DATA FOR PROCESSING.
****

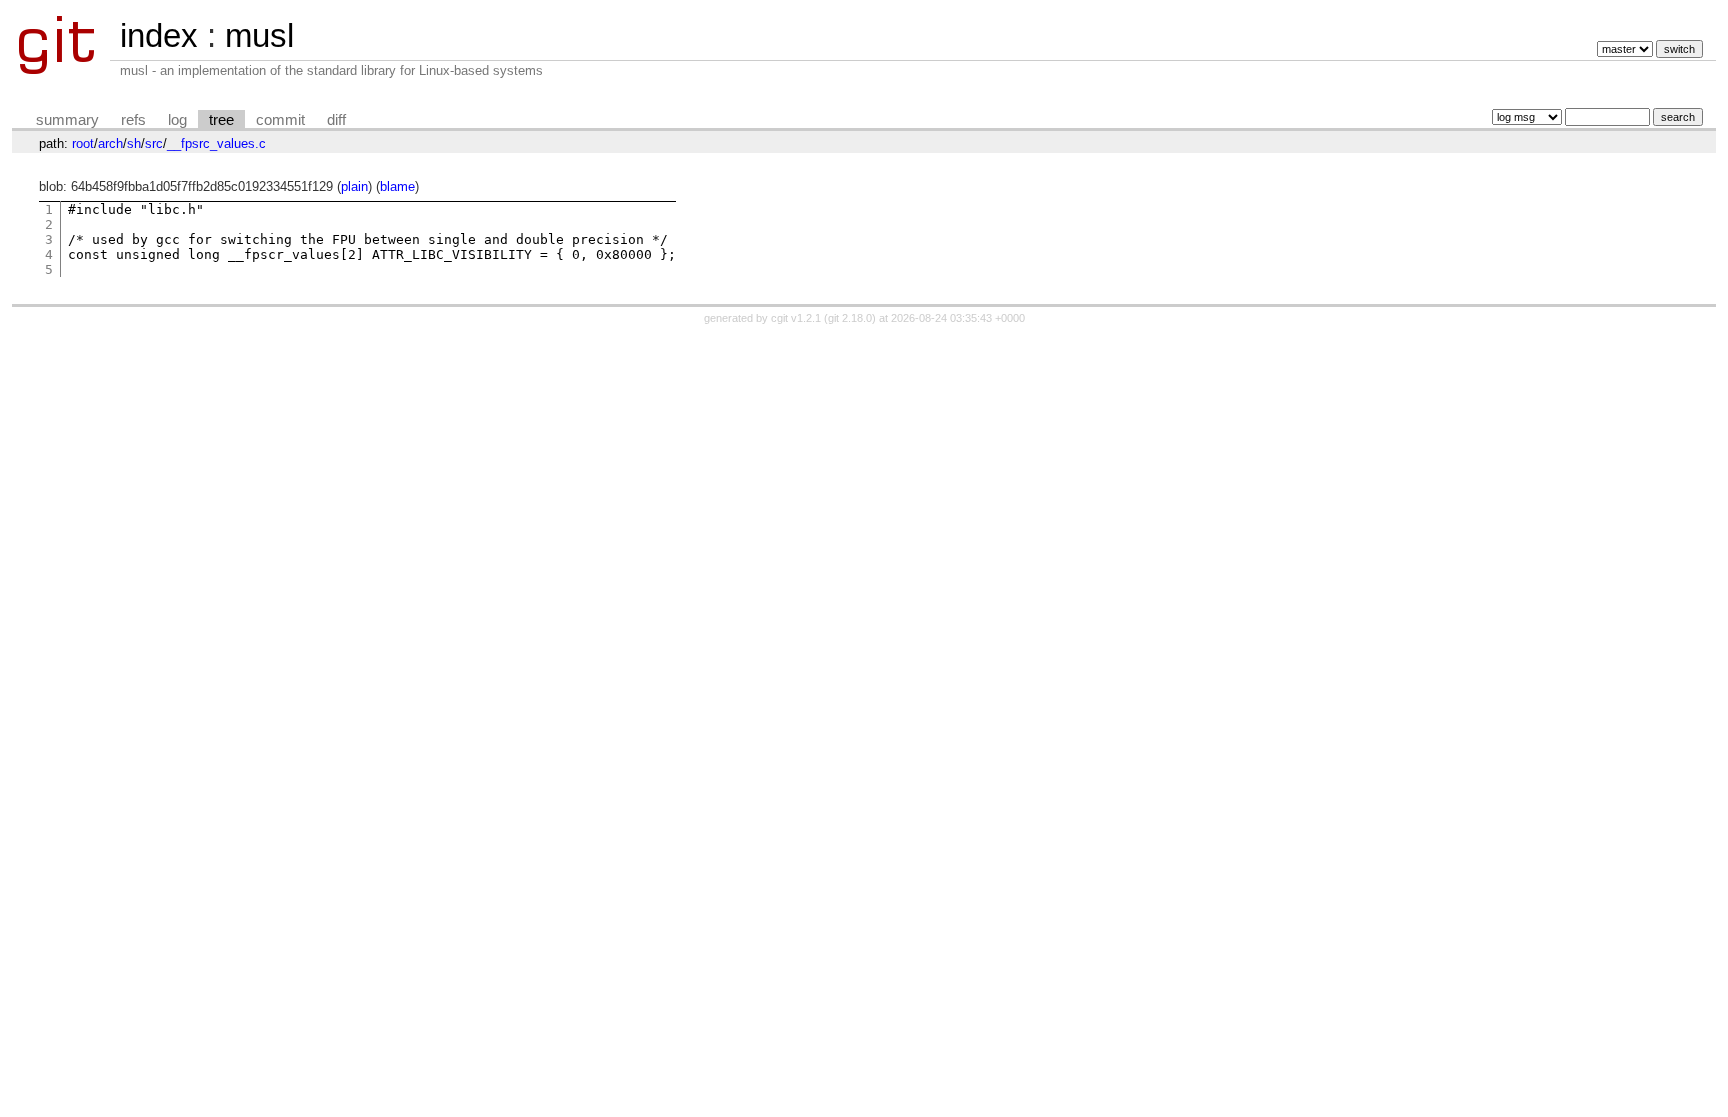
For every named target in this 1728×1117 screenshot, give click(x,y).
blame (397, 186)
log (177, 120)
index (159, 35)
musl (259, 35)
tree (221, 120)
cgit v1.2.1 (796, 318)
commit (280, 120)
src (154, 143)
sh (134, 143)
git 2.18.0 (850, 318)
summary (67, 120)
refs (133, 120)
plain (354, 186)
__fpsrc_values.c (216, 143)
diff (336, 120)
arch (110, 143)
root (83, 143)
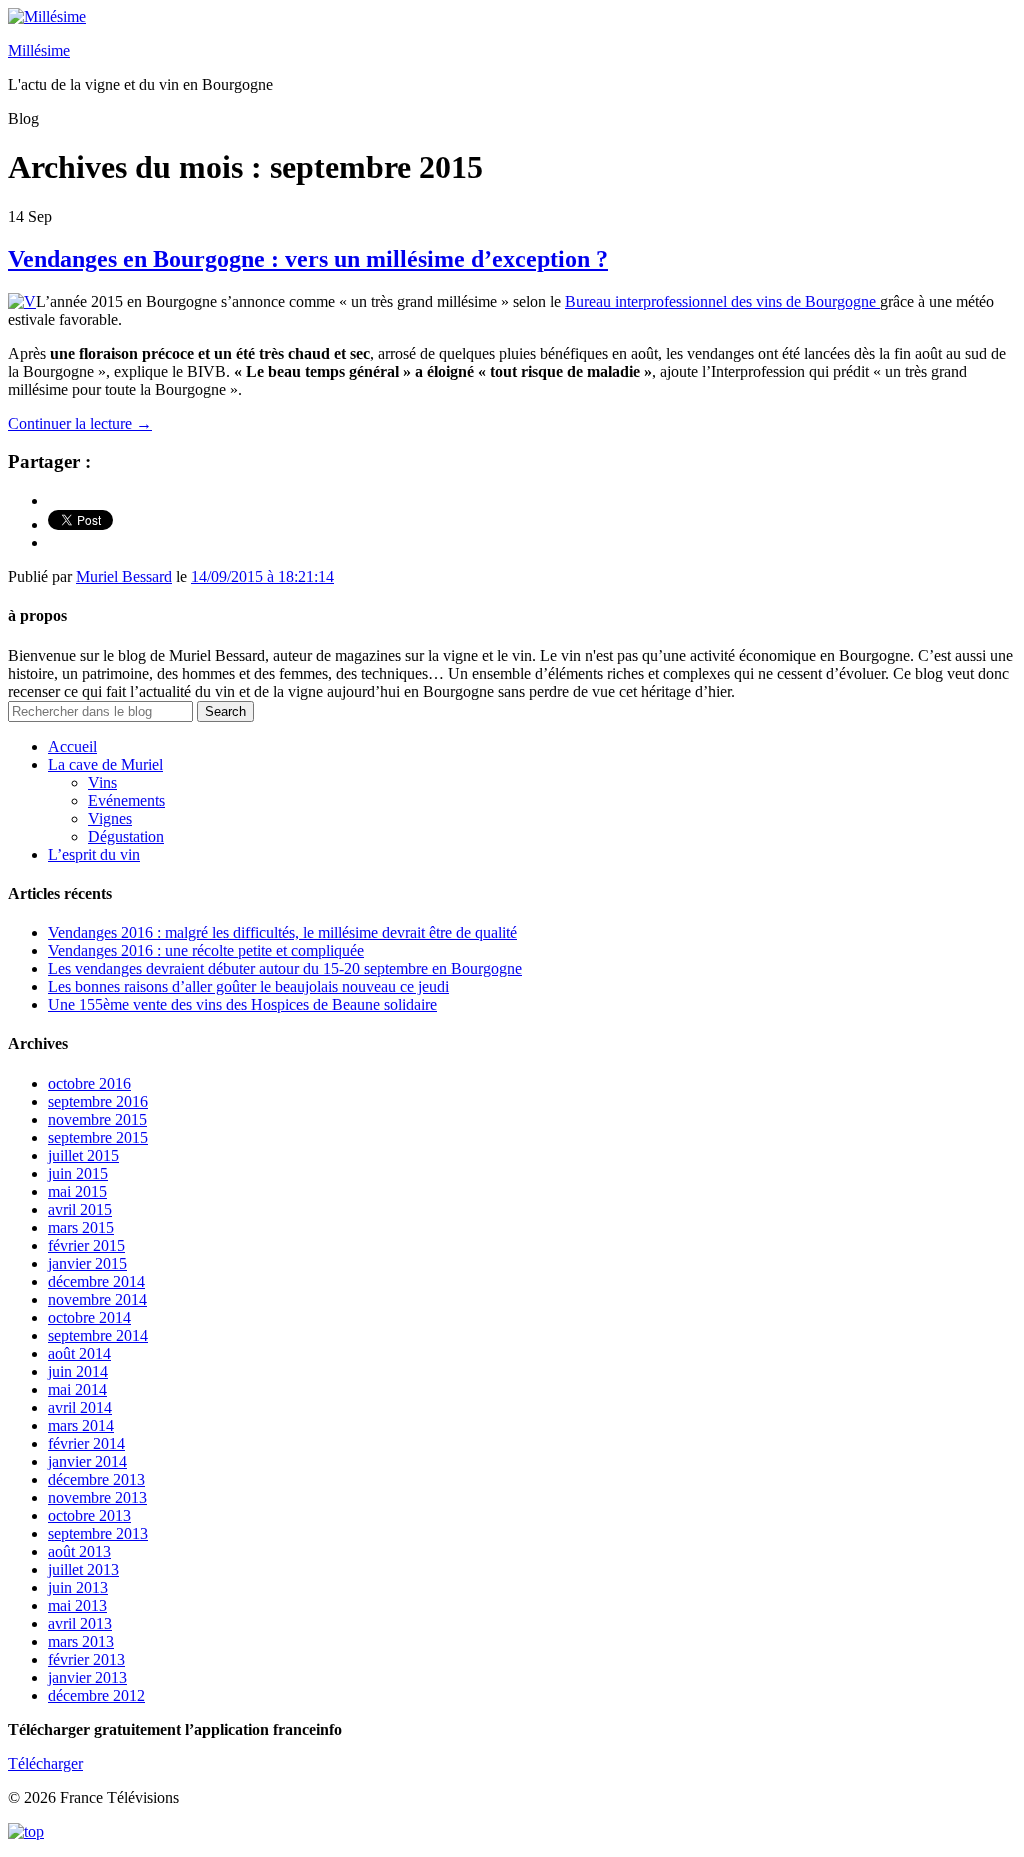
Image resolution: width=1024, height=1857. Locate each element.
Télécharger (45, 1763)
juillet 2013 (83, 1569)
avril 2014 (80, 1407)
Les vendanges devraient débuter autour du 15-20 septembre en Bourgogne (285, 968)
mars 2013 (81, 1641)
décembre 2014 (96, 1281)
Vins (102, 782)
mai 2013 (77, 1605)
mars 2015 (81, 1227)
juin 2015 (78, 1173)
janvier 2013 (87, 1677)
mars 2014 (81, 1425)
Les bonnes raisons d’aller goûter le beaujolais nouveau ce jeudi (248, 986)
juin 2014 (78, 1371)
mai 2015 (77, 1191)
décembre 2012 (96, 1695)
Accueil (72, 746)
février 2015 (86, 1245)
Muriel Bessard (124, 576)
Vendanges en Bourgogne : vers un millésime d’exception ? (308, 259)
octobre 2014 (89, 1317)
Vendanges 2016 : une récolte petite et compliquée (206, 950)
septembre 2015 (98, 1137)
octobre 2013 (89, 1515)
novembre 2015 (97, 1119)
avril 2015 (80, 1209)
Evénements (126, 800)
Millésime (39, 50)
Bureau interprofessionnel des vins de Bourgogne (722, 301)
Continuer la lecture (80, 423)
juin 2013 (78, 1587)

****

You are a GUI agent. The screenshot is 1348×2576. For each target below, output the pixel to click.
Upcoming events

****

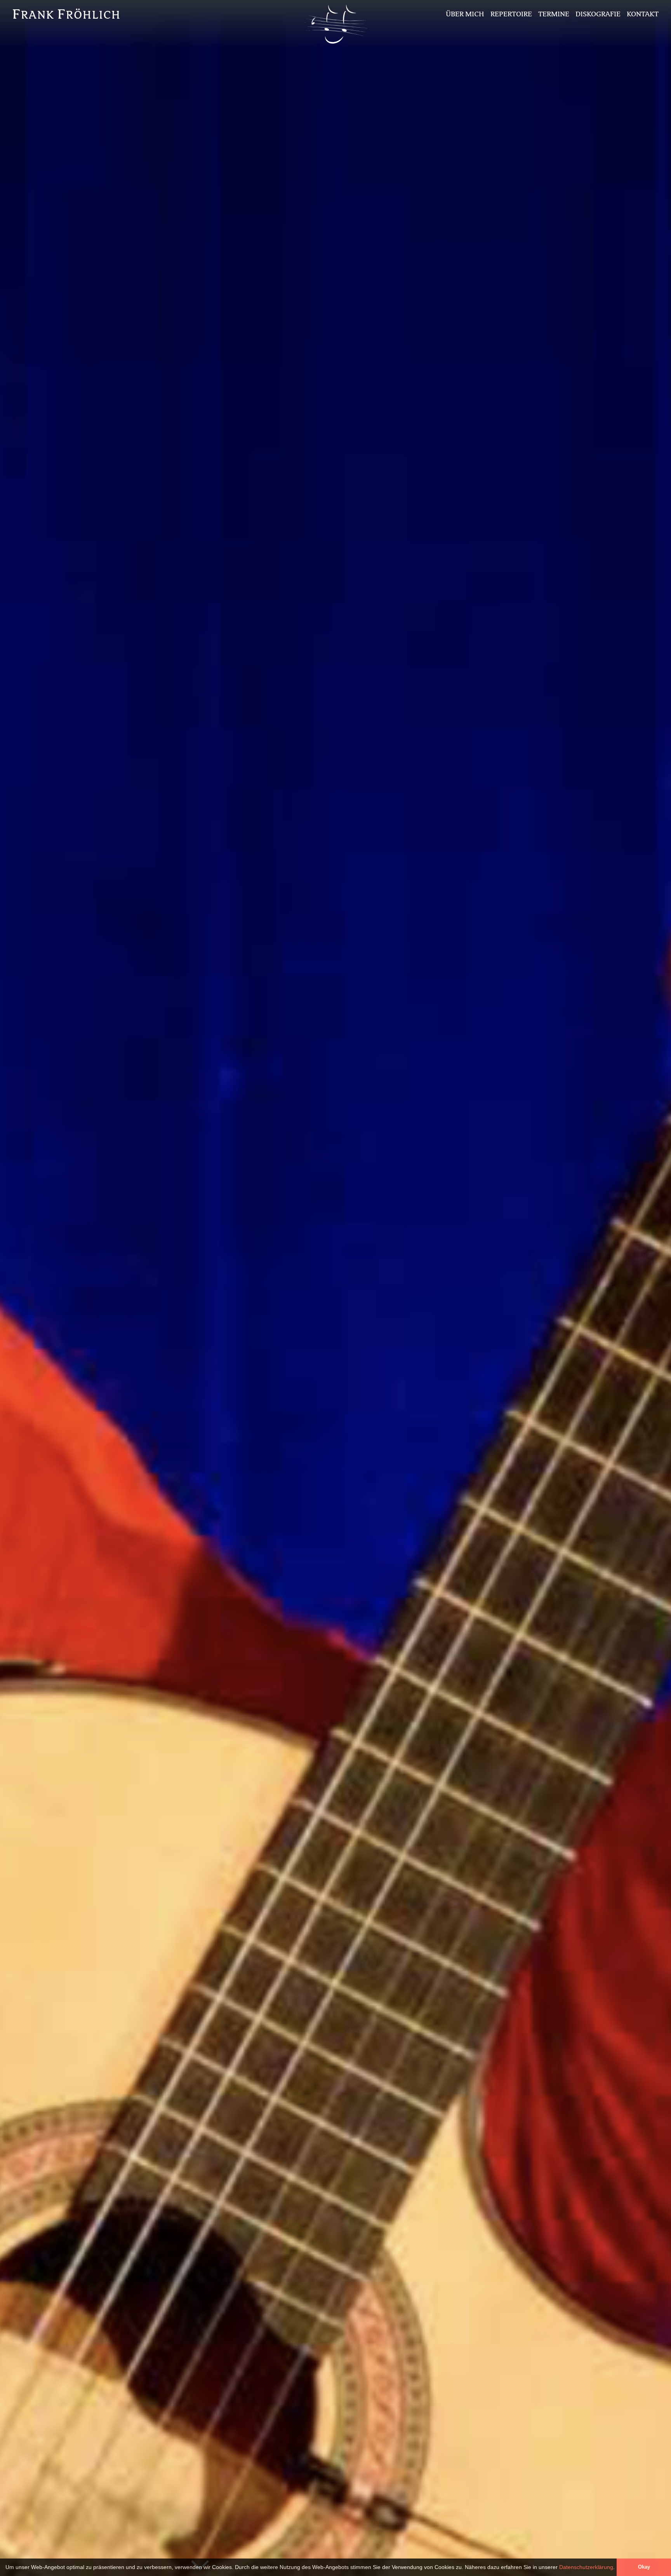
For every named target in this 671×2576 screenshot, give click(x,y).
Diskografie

****

Everything from the line with "février 2015 (86, 1245)" through the line with "juin 2013 (78, 1587)" in the listing above must be retyped exactly, with nothing added.

février 2015 (86, 1245)
Muriel Bessard (124, 576)
Vendanges en Bourgogne : vers un millésime d’exception ? (308, 259)
octobre 2014 (89, 1317)
Vendanges 2016 : une récolte petite et compliquée (206, 950)
septembre 2015 (98, 1137)
octobre 2013 (89, 1515)
novembre 2015 (97, 1119)
avril 2015 (80, 1209)
Evénements (126, 800)
Millésime (39, 50)
Bureau interprofessionnel des vins de Bourgogne (722, 301)
Continuer la lecture (80, 423)
juin 2013 (78, 1587)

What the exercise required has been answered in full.